Силоам
Шрифт:
Этот свет убивал все мысли. Симон только задумался над тем, что значило существование подобного мира. По всей видимости, ни желания, ни интересы людей больше не принимались здесь в расчет. Даже образ Ариадны, который он хранил в душе, уходя, исчезал в этом сиянии. Он чувствовал, что этот образ умирает в нем, но смертью, смешанной с великолепием, изгонявшей его из одной точки пространства, лишь чтобы разлить по всему миру. Так происходило обычное чудо, чудо ожидаемое: природа одним разом уничтожала в Симоне все то, что в его мыслях не было кристально чистым; она избавляла его от муки, заменяя ее другой, большей, возвышавшей его, вместо того, чтобы пригибать к земле. Она по-настоящему отрывала его от земли, от повседневной жизни, ее косности. Очищение — да, именно так. Это не был конец тревог, проблем, это была более благородная тревога, муки решения действительно ключевой проблемы. Так что, хотя тоска, испытанная им несколькими минутами раньше, продолжала расти по мере того, как он шел посреди этой столь далекой от человека природы, он, по крайней мере, чувствовал, что эта тоска сплеталась с вечностью настолько же, насколько была с нею сплетена его любовь. Да, именно так. Все обретало здесь свою вечность: радость или мука могли быть лишь извечной радостью или мукой…
Теперь обе снежные насыпи по краям дороги стали такими высокими и плотными, что по образовавшемуся между ними коридору гуляющие были вынуждены идти
До сих пор ни ему, ни Жерому не хотелось разговаривать, и Симону было нелегко нарушить молчание.

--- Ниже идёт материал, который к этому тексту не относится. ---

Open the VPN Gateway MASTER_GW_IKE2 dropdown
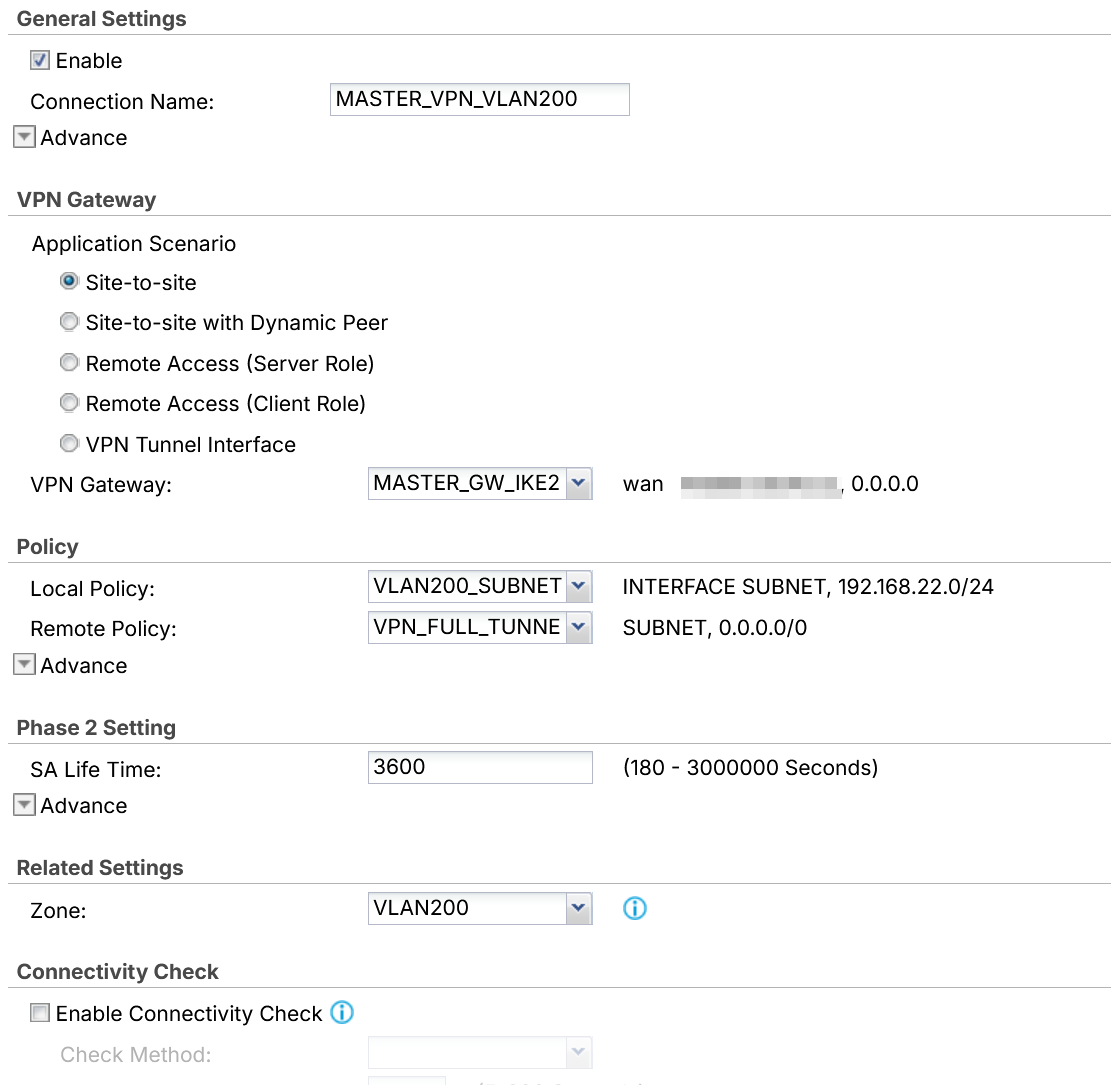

— Жером, — он положил свою руку на руку друга, словно хотел остановить его, не дать идти дальше. Его голос был немного глуховат. — Послушай… Тебе не кажется, что здесь страшновато?
— Что ты хочешь сказать?
— Я думаю, бывают дни, времена года, места, где природа нам показывает, что она такое. Тебе не кажется?.. — И поскольку Жером молчал, он продолжил: — Посмотри вокруг: мир мог бы вечно оставаться таким, как сегодня, роскошным и опустошенным, миром, где ничто не создано для нас. Я думаю об удивительных усилиях, которые должен был сделать человек, чтобы подчинить себе природу в нескольких уголках земного шара. Я думаю, что мир не был создан для него и что место, которое он в нем занимает, захвачено силой. Не так ли?.. Человек — всего лишь случайность в природе; природа не знает его, — сказал он, качая головой, — большинство из нас это забыло, потому что они живут в плоском мире, который они приспособили, чтобы больше не испытывать от нее стеснения. Именно чтобы больше не видеть природы и верить в собственную силу они построили свои города, в которых укрываются от нее и где повсюду встречают лишь свой собственный образ. Так они и забывают. Так они себя и обманывают, и в конце концов начинают воображать, что существуют они одни! Но вот она, природа, настоящая: ей мы не нужны, ведь так? Она защищается! Только об этом она нам и говорит. Посмотри!.. Посмотри под ноги, по сторонам, повсюду: снег на снегу; обрывистые ледники; внизу — утес. Во всем этом нет и намека на нас, никакого почтения к нам, никакой помощи, никакой надежды. Ничто здесь не напоминает нам о нас самих. Ну скажи, что тебе напоминает этот снег? Прошлогодний? Это тот же самый. Природу?.. Вот она, со своим лицом вечности. Видишь, вот что страшно: словно бы Творение остановилось на пятом дне… [19]
19
Согласно Библии, на шестой день творения Бог создал человека. (Прим. пер.)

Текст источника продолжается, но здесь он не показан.